Document section.
'''

Skip to main content

PRIF Gender and Social Inclusion in Infrastructure Development Report

This report, Inclusive Infrastructure in the Pacific, was commissioned by the Pacific Region Infrastructure Facility (PRIF) Coordination Office and carried out by the Gender Equality and Social Inclusion (GESI) and Infrastructure Specialist.
The purpose of the report is to inform the practices of the PRIF development partners operating in the Pacific islands, by focusing attention on identifying and addressing gender equality and social inclusion in infrastructure throughout the project life cycle.
The report assesses current GESI practice in infrastructure in the Pacific, makes recommendations, and provides tools and checklists to assist development partners. The report aims to build on the 2016 Gender and Infrastructure in the PRIF Agencies report7 (GIPA 2016) by assessing the current situation, sharing examples and cases, and recommending tools and approaches for greater adoption and implementation of GESI. While gender equality remains a critical concern in infrastructure development, this report aims to bring other excluded groups to the fore and facilitate greater inclusion.
There are multiple groups that face some level of exclusion or discrimination in the Pacific that are impacted by infrastructure initiatives. Priority groups include women and girls, people with disabilities, rural and remote communities, residents in urban settlements (often migrants from rural areas), ethnic minorities, youth, and the elderly. The report provides an overview of priority groups in the Pacific, i.e., their characteristics and evolving situation, and then zeroes in on challenges and solutions specific to PRIF’s five targeted infrastructure sub-sectors: transport, energy, information and communication technologies (ICTs), water, sanitation and hygiene (WASH), and urban development.

'''

Listing.
'''

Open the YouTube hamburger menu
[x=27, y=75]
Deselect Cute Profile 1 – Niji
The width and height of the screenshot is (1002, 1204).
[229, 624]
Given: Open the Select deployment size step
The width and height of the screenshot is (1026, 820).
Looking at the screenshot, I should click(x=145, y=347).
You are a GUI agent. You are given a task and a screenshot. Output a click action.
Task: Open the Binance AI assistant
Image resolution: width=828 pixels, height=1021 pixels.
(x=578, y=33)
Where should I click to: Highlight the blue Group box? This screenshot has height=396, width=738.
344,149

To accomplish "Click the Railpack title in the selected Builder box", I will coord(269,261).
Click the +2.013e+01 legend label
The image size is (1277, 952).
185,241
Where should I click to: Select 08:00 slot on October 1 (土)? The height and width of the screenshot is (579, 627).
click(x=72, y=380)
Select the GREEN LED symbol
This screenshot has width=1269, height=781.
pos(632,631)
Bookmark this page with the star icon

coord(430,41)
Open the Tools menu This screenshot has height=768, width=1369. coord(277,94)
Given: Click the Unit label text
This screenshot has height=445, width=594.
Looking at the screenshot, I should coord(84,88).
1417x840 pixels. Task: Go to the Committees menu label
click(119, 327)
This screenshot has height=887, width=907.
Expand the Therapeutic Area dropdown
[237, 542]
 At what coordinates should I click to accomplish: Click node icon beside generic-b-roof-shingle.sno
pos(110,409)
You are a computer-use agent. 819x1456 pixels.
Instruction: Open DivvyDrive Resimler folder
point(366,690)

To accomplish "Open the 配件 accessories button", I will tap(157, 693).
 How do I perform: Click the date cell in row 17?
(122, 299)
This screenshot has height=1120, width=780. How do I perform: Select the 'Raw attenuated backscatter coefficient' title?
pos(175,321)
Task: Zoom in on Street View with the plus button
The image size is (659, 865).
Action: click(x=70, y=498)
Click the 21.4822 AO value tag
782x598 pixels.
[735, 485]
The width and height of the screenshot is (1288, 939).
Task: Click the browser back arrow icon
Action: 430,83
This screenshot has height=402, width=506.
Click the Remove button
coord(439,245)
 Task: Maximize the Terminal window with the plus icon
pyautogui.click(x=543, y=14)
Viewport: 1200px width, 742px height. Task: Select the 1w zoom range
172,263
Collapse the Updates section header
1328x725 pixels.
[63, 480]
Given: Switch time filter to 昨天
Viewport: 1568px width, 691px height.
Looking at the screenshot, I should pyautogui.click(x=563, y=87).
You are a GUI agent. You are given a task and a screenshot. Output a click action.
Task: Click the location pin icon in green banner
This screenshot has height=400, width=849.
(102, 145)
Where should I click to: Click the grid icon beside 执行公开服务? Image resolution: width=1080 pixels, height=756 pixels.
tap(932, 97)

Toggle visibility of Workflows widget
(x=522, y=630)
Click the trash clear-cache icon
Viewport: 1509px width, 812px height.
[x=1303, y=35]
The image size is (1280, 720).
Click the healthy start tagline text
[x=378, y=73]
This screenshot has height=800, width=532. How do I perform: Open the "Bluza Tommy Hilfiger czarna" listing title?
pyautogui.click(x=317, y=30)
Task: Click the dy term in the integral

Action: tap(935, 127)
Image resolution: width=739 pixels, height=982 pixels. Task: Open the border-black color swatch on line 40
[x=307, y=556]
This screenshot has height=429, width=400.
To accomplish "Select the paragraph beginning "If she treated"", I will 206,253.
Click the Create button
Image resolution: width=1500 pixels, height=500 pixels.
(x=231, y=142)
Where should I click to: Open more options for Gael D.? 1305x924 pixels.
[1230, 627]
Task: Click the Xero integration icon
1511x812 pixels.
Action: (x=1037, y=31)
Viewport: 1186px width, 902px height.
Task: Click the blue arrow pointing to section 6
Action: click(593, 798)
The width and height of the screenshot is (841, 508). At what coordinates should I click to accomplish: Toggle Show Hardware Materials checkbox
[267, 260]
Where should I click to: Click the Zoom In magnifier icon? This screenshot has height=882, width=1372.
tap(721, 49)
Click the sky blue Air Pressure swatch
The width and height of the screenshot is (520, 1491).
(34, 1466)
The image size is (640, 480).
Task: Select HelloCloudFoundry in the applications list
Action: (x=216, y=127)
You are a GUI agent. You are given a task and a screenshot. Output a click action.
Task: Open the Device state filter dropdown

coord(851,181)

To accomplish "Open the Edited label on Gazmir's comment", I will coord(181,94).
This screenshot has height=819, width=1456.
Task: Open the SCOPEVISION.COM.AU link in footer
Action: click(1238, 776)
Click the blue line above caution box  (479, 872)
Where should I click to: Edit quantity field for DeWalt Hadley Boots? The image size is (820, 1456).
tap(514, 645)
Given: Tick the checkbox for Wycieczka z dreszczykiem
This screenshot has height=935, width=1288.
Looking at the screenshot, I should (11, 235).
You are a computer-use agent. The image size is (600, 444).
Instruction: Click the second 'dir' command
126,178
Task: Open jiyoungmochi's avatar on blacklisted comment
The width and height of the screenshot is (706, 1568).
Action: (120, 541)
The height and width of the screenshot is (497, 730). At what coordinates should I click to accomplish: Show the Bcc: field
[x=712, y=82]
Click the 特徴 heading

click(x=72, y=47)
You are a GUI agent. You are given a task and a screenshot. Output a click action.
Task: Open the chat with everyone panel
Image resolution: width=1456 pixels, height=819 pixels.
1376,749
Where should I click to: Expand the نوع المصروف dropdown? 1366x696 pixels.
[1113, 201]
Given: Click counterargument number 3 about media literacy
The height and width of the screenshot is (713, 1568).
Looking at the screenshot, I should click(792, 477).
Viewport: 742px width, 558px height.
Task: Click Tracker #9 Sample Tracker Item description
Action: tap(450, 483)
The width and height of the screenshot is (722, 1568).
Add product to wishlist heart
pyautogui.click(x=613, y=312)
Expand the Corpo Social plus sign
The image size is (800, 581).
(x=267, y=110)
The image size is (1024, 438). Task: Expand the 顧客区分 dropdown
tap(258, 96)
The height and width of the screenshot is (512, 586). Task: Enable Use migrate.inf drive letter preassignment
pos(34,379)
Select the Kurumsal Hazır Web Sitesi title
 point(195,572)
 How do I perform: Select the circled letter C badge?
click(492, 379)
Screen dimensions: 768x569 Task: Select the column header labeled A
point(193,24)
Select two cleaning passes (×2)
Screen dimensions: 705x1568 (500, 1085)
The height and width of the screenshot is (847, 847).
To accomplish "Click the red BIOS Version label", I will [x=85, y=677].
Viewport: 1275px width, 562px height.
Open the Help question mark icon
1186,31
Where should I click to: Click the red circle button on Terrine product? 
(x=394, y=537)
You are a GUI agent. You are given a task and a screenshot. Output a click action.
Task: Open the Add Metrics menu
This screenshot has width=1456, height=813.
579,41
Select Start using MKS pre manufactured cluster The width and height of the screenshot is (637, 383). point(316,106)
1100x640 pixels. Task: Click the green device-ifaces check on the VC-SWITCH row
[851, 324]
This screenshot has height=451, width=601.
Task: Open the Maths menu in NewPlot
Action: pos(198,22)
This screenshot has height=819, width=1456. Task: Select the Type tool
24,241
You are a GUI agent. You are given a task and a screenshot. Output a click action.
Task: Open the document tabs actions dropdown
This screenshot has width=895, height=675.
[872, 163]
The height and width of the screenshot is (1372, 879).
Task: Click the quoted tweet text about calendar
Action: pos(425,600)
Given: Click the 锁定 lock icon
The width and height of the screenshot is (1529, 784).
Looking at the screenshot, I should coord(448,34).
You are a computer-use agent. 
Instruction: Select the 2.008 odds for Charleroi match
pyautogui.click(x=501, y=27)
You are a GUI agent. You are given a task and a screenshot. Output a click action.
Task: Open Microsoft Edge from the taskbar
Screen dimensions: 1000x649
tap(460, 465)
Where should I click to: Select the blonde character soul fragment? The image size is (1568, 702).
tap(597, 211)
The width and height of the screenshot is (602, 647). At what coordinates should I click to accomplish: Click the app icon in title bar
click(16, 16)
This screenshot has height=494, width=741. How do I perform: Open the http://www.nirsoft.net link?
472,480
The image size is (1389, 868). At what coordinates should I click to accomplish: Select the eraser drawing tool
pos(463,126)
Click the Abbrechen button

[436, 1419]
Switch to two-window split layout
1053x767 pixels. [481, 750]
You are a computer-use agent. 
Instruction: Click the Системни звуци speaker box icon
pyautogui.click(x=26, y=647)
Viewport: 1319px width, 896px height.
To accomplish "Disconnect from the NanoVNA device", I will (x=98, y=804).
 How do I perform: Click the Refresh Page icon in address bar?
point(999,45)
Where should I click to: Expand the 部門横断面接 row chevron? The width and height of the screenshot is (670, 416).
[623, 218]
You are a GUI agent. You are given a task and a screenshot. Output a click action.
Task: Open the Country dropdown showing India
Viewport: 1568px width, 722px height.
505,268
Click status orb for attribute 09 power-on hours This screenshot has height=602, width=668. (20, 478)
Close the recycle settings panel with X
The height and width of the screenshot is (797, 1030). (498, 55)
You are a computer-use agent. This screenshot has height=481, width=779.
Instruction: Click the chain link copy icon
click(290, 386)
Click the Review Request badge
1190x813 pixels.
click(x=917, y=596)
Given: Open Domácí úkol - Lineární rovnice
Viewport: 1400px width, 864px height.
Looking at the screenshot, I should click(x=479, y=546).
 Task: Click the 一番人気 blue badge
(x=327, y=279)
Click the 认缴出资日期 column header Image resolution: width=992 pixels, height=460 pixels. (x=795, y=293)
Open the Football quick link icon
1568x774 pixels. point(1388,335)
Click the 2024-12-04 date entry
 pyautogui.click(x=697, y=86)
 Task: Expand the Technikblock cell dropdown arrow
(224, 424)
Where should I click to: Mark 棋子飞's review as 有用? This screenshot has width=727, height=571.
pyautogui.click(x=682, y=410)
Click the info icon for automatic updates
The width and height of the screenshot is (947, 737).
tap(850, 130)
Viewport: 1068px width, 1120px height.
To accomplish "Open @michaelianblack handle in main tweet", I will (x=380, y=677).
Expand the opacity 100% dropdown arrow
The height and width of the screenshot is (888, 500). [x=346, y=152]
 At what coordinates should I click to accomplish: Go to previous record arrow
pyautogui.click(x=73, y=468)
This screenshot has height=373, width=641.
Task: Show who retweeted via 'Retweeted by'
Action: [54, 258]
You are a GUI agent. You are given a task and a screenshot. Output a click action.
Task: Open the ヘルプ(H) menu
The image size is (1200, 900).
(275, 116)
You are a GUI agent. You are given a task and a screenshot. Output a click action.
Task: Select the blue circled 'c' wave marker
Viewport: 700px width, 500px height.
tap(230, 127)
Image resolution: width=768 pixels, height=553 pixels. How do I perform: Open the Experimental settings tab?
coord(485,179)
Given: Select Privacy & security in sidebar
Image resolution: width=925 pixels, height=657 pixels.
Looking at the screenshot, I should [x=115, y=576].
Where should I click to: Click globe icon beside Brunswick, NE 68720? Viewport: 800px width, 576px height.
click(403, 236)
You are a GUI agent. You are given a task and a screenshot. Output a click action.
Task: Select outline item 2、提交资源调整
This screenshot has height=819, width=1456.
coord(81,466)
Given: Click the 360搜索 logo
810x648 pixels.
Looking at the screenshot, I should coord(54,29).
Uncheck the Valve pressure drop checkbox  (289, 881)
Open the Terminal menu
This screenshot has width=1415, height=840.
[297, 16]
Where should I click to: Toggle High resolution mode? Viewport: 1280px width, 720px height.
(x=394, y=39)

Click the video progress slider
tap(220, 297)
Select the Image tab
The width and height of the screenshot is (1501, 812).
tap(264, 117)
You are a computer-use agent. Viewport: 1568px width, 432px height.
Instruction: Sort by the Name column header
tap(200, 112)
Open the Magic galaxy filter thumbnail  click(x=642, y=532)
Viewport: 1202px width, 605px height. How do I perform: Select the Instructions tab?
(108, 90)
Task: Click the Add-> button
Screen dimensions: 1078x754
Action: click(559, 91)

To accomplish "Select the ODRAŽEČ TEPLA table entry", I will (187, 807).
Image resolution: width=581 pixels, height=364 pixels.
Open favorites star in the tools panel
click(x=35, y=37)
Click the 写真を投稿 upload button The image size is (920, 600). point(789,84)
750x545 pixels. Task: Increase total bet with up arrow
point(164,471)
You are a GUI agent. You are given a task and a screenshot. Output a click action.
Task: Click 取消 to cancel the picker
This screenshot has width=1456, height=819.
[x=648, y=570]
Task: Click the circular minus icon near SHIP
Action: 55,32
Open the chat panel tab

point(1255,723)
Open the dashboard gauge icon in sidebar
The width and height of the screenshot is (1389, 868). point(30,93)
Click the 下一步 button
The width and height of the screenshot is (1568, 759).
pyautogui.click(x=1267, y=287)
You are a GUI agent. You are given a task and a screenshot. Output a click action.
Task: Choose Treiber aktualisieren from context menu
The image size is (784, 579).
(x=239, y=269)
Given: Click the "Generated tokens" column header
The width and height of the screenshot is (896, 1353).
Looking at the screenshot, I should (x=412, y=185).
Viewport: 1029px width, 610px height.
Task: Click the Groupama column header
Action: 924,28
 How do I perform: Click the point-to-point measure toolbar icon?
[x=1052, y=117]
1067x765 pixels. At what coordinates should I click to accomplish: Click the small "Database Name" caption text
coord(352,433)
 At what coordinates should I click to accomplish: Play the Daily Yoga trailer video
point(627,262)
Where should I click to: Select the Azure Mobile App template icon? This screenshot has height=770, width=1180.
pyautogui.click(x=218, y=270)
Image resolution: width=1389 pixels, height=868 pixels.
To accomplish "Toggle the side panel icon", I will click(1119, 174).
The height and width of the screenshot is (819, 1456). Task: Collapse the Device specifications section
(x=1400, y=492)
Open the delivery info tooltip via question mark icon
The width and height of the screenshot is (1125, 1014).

'''

Objective 1. From the infrastructure report description, reproduce the passage word for word, beginning at the words "Skip to main" and stopping after "project life cycle.".
Objective 2. Decide whether each statement agrees with the infrastructure report description, and support each yes or no with the deciding words quoted from it. (a) The report was commissioned by the PRIF Coordination Office. (b) The report addresses gender equality alone and leaves other excluded groups aside. (c) PRIF targets seven infrastructure sub-sectors.

Complete response 1.
Skip to main content

PRIF Gender and Social Inclusion in Infrastructure Development Report

This report, Inclusive Infrastructure in the Pacific, was commissioned by the Pacific Region Infrastructure Facility (PRIF) Coordination Office and carried out by the Gender Equality and Social Inclusion (GESI) and Infrastructure Specialist.
The purpose of the report is to inform the practices of the PRIF development partners operating in the Pacific islands, by focusing attention on identifying and addressing gender equality and social inclusion in infrastructure throughout the project life cycle.

Complete response 2.
(a) Yes: "was commissioned by the Pacific Region Infrastructure Facility (PRIF) Coordination Office"
(b) No: "this report aims to bring other excluded groups to the fore and facilitate greater inclusion"
(c) No: "PRIF’s five targeted infrastructure sub-sectors"